Note from 2025: This blog was originally written in 2011 as a series of short posts describing different architectural features of cloud-native systems. I’ve decided to leave these posts all in-line, in the form that I provided it to our publication team, rather than break it up. Please don’t get confused when I refer to the “next blog”–I’m talking about the next section in this document, not a separate post.
AWS first introduced the key components of its cloud architecture (the storage and compute virtualization components S3 and EC2) in 2006. When this blog was written in 2011, the cloud paradigm was still unfamiliar to many. In fact, lots of companies with virtualized data centers referred to their infrastructure as a “cloud” and thought they were already there! I wrote this series, in part, to disambiguate the public cloud from a virtualized data center, and to explain the advantages of cloud-native architectures.
Interesting to me looking back on it from 2025 is how well these principles pre-figure the microservices paradigm. In fact the term “microservices” was invented right around the time this was originally written.

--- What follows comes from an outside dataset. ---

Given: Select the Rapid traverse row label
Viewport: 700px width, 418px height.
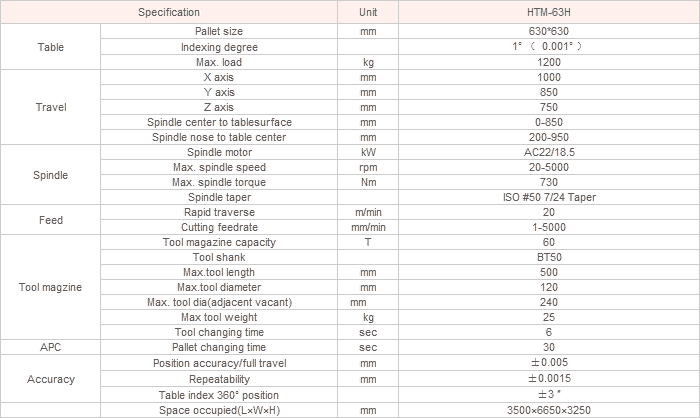Looking at the screenshot, I should click(x=219, y=213).
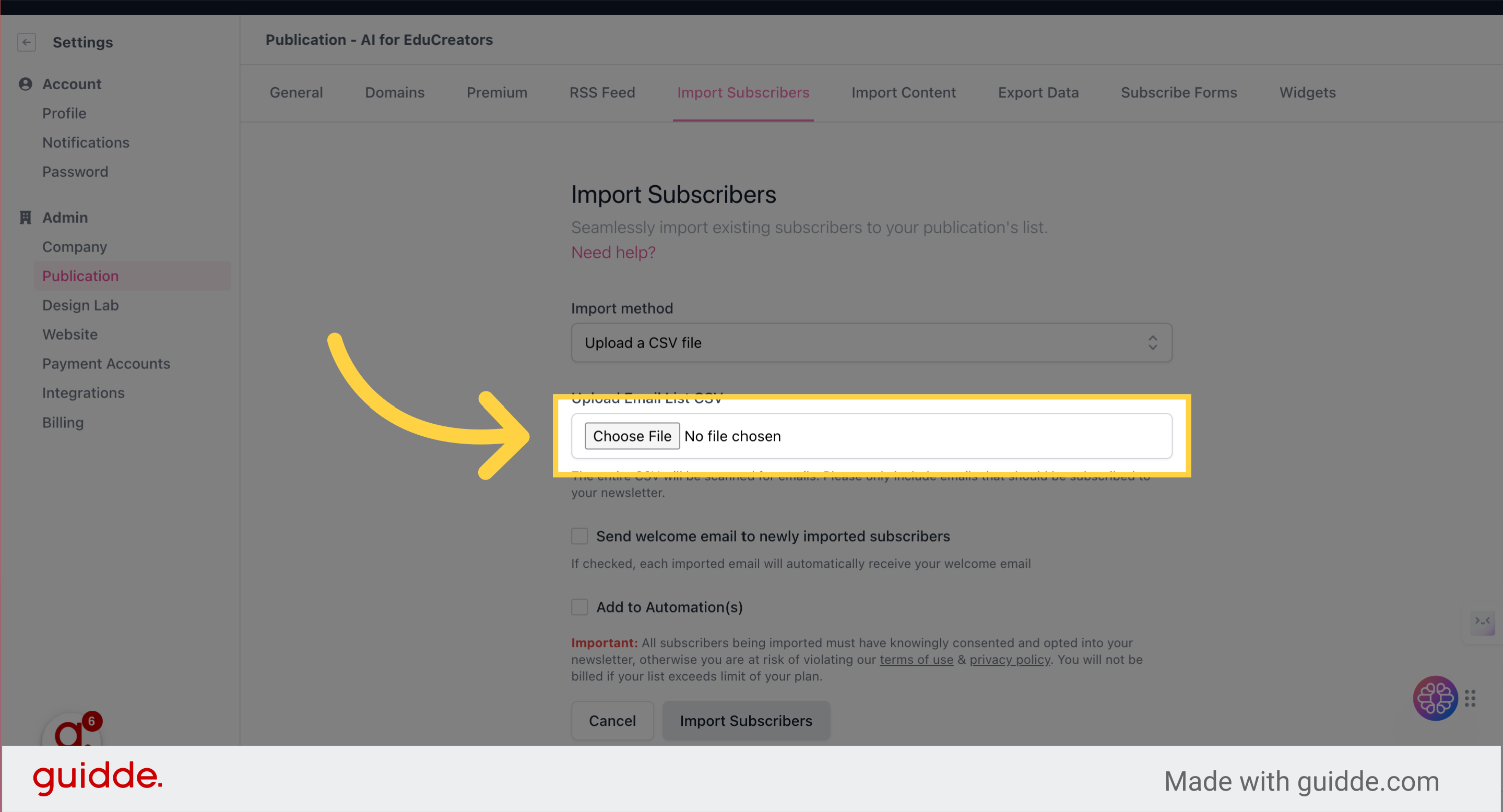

As the microservices paradigm emerged, the principles seemed very natural to me–and ideally suited for cloud-native systems.
Location anonymity
What is “The Cloud”? The central characteristic of the cloud is that the assets required to deliver a unit of functionality—computation, data access, networking devices, etc.—are in unspecified and potentially dynamically changing physical locations. This is, of course, where the “cloud” metaphor comes from—in physical clouds, knowing the location of each individual water droplet is not necessary to understand the behavior of the cloud as a whole. For many years a cloud symbol has been used on network diagrams to denote hidden and largely irrelevant complexity—for example, that symbol has been used for internet, or—prior to that—the public switched telephone network (PSTN).
Though their physical locations may be unknown, functional units deployed in the cloud are addressable, usually though not always via a URL (like a web page address) and programmatically via paradigms such as REST and protocols such as SOAP. However these assets cannot be addressed as conventional physical resources (traditionally hostname or hardware-specific IP address) as they would be in a corporate network, except perhaps as aliases for an anonymous system. Leveraging this “location anonymity” is actually what drives some of the most powerful aspects of the cloud paradigm.
It would be easy to read “location anonymity” only as “cloud means ignorance of location”, but a more useful characterization is “components of a well-designed cloud architecture shouldn’t assume nor care about having a specific location”. In other words, a cloud application or service is best architected in such a way that each of its constituent components can tolerate wide variations in the proximity of the other components and resources it needs, and in the physical location of the clients it serves. In this sense, cloud is the software equivalent of geographic globalization, where the physical location of human and other resources may be widely dispersed, with modern business practices and technologies making that location increasingly irrelevant.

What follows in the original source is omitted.